Coming Back to Bite Us

A few days ago, President Obama surrounded himself with grinning "scientists" and activists flashing gestures of victory as he signed away Bush's ban on spending our money to pay for research using the stem cells of aborted babies.

Compare that image to his signing today of the earmark-littered omnibus bill that will put us another $410 billion into debt. There were no cameras, no adoring throngs, no signs of victory. Instead, the president was basically in hiding -- perhaps a bit shamefaced at his inability to deliver on his campaign promises to do away with earmarks, to control a Democratic Congress and to bring real change to Washington. He admitted it was an imperfect bill, basically saying that he's still trying to clean up after Bush.

It's time for the truth brigade. The economic crisis we find ourselves in began -- not with the Iraq War -- but when the housing industry collapsed like a house of cards. And the roots of that crisis pre-date Bush.

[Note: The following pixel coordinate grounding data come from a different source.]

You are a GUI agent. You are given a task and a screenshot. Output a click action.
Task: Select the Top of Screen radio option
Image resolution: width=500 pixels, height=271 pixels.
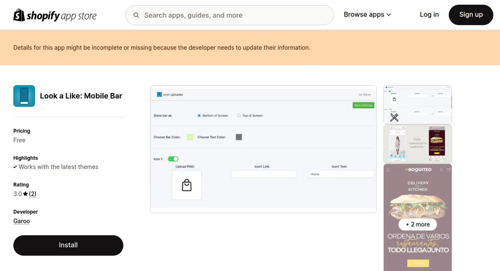click(239, 115)
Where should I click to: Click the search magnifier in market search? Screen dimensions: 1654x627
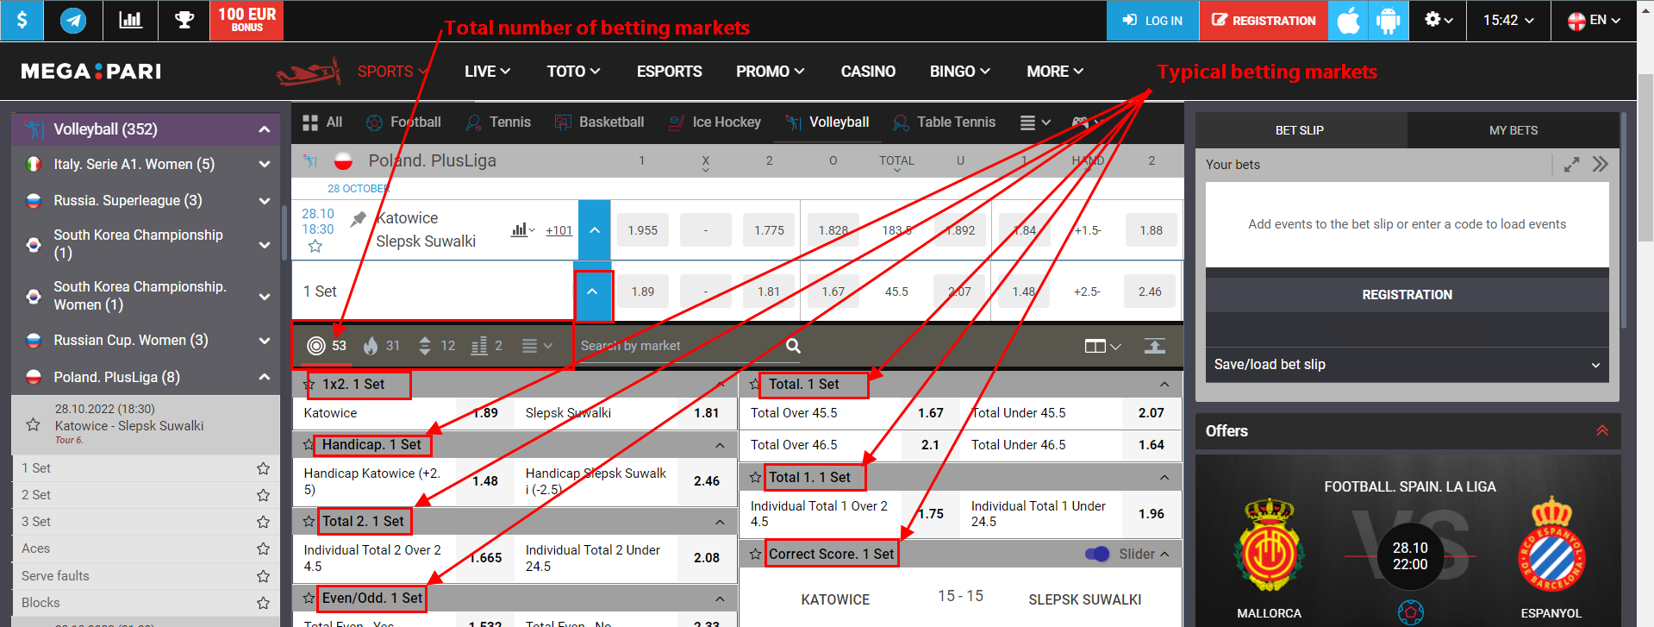click(793, 346)
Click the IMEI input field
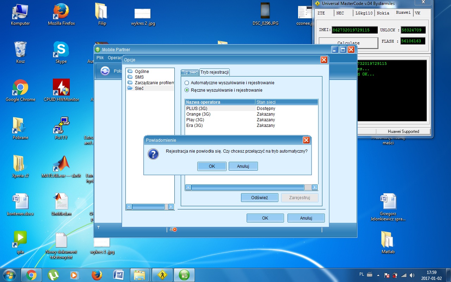Screen dimensions: 451x282 tap(354, 30)
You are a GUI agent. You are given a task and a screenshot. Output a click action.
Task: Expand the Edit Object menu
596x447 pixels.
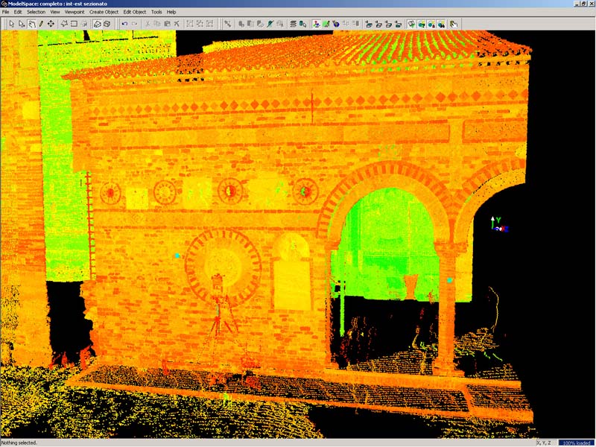135,12
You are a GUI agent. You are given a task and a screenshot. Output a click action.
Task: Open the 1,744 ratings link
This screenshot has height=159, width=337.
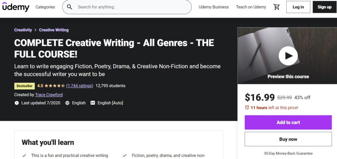click(x=80, y=86)
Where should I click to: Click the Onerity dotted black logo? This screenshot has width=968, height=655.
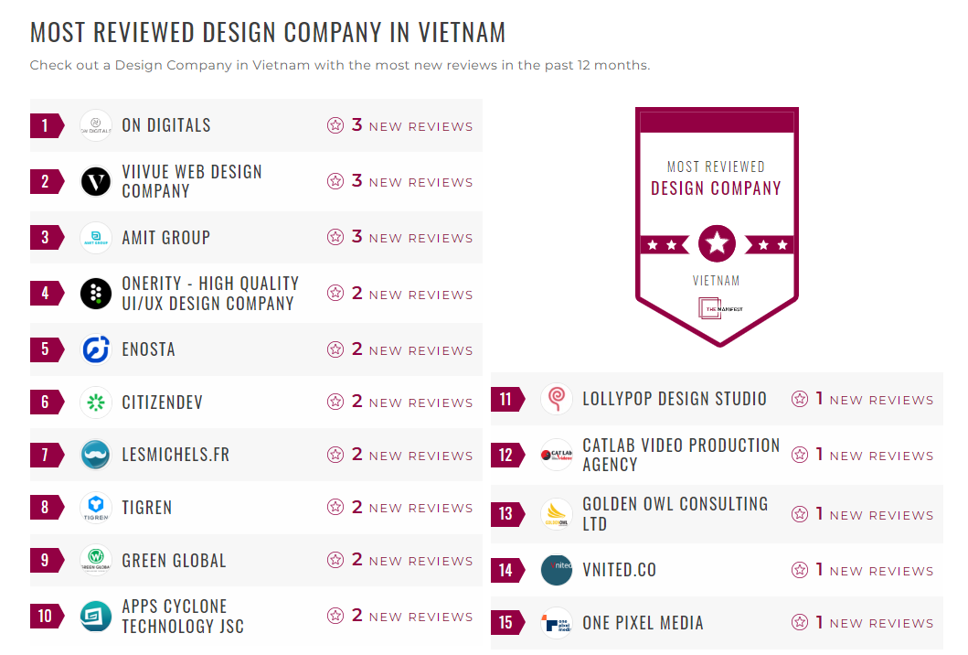(96, 294)
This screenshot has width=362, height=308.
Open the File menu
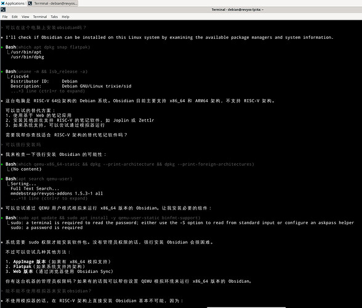click(5, 17)
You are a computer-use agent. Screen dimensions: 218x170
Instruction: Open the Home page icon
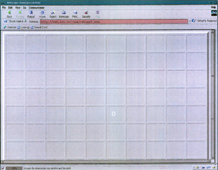tap(42, 14)
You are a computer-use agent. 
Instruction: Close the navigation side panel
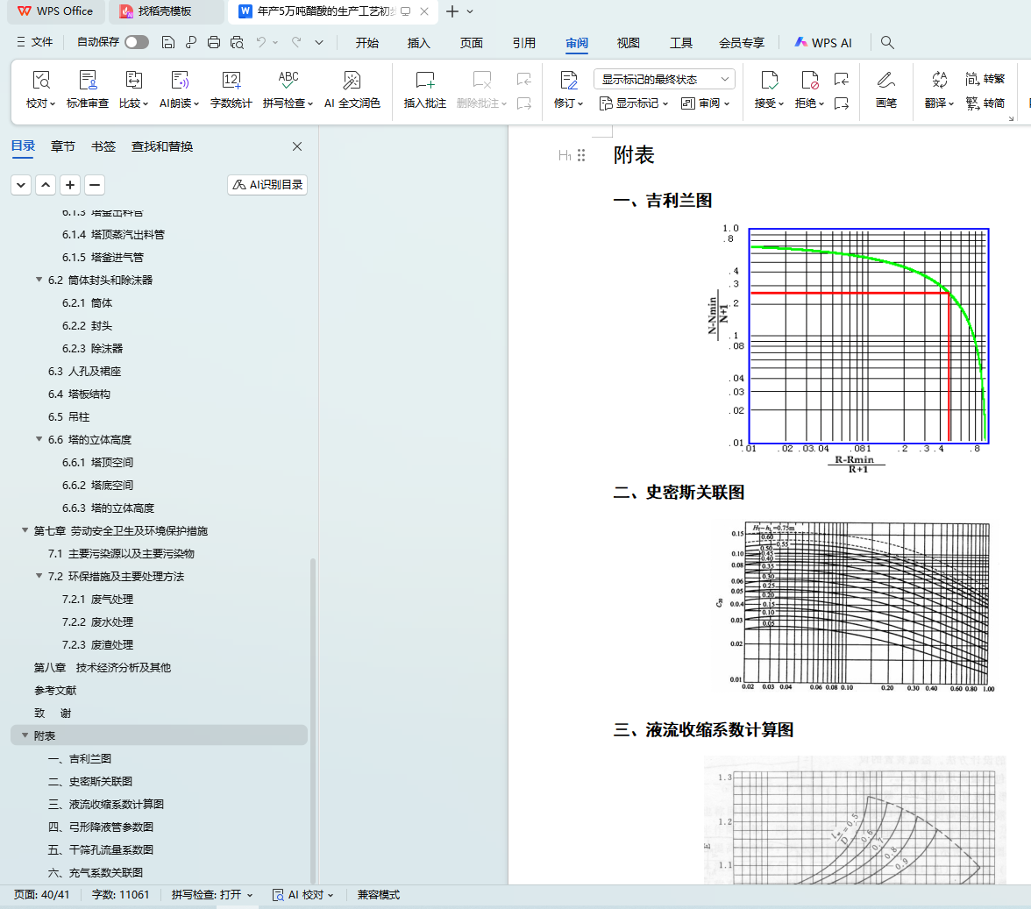click(x=297, y=146)
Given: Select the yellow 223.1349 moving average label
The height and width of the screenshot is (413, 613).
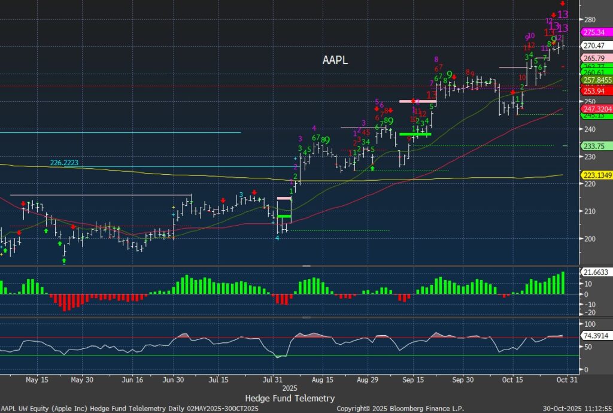Looking at the screenshot, I should coord(596,175).
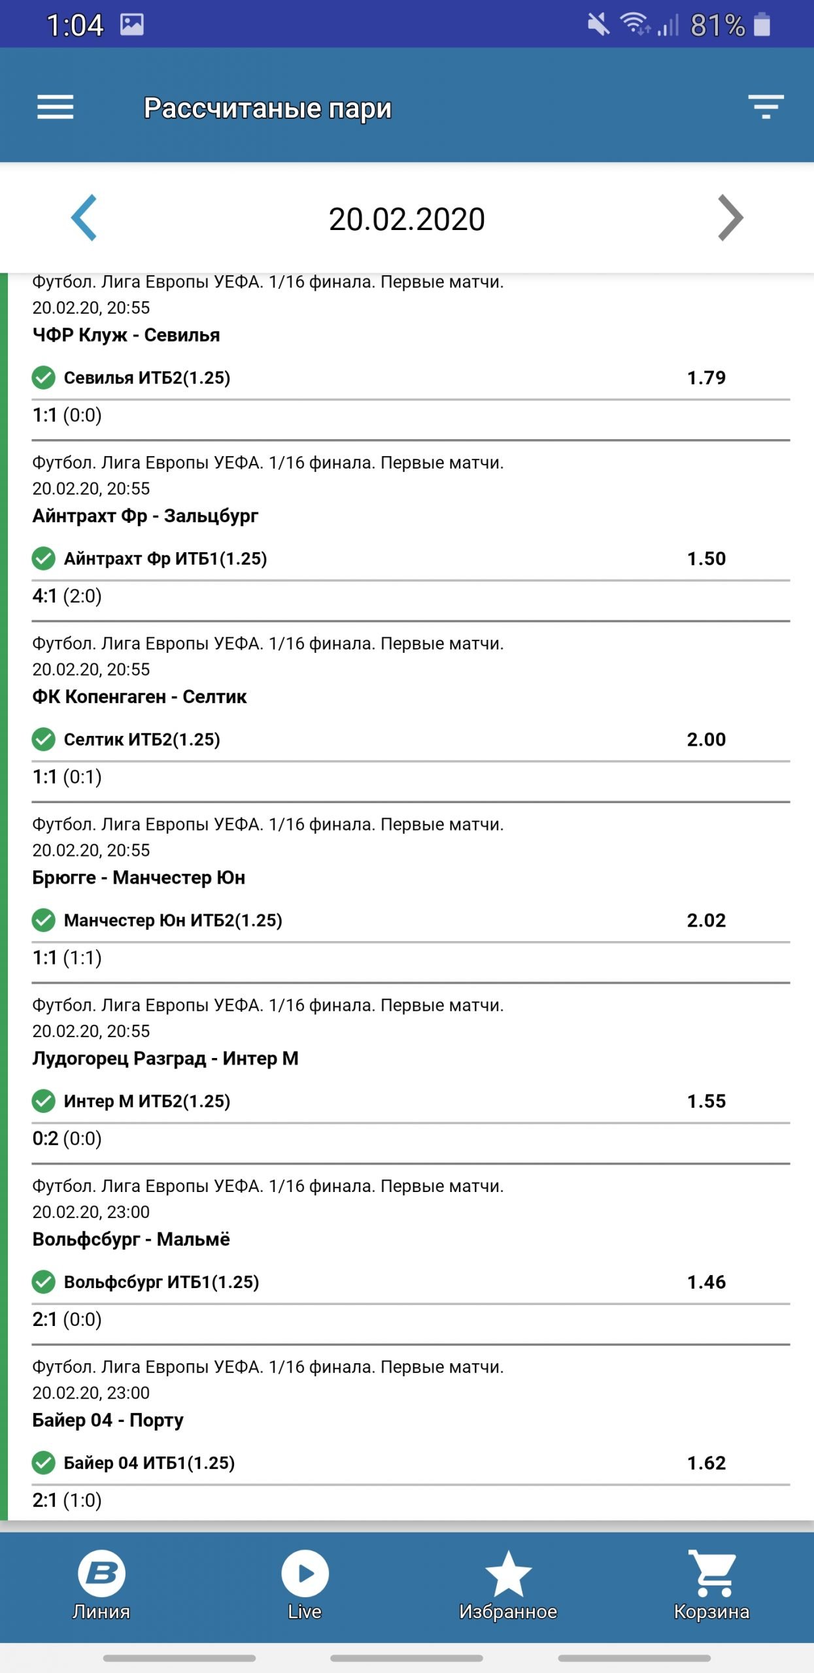The image size is (814, 1673).
Task: Switch to the Live tab
Action: pos(305,1585)
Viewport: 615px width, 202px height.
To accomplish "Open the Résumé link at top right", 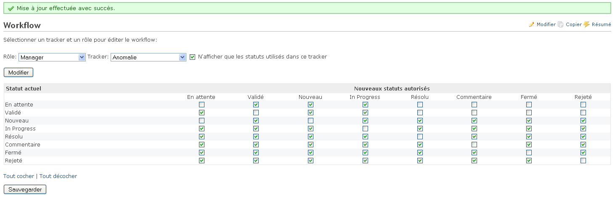I will pyautogui.click(x=602, y=24).
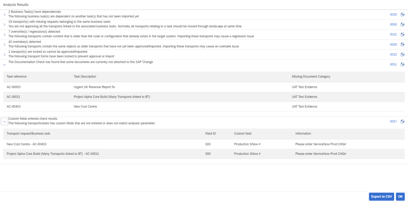Click the Export to CSV button
408x201 pixels.
[x=381, y=197]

"In a move that could help increase home ownership rates among minorities and low-income consumers, the Fannie Mae Corporation is easing the credit requirements on loans that it will purchase from banks and other lenders. ... Fannie Mae, the nation's biggest underwriter of home mortgages, has been under increasing pressure from the Clinton Administration to expand mortgage loans among low and moderate income people and felt pressure from stockholders to maintain its phenomenal growth in profits," according to a Sept. 30, 1999, New York Times article.

That's right -- 1999. Ten years ago when Bill Clinton was focusing on crafting his presidential legacy.

"In moving, even tentatively, into this new area of lending, Fannie Mae is taking on significantly more risk, which may not pose any difficulties during flush economic times," the article says. "But the government-subsidized corporation may run into trouble in an economic downturn, prompting a government rescue similar to that of the savings and loan industry in the 1980s."

A bit of an understatement given the hundreds of billions Congress is shelling out in bailouts and stimulus. In this instance, it took 10 years for an ill-advised policy to come back to bite us. I wonder how long it will be before we start feeling the bite of Washington's current over-the-top deficit spending spree?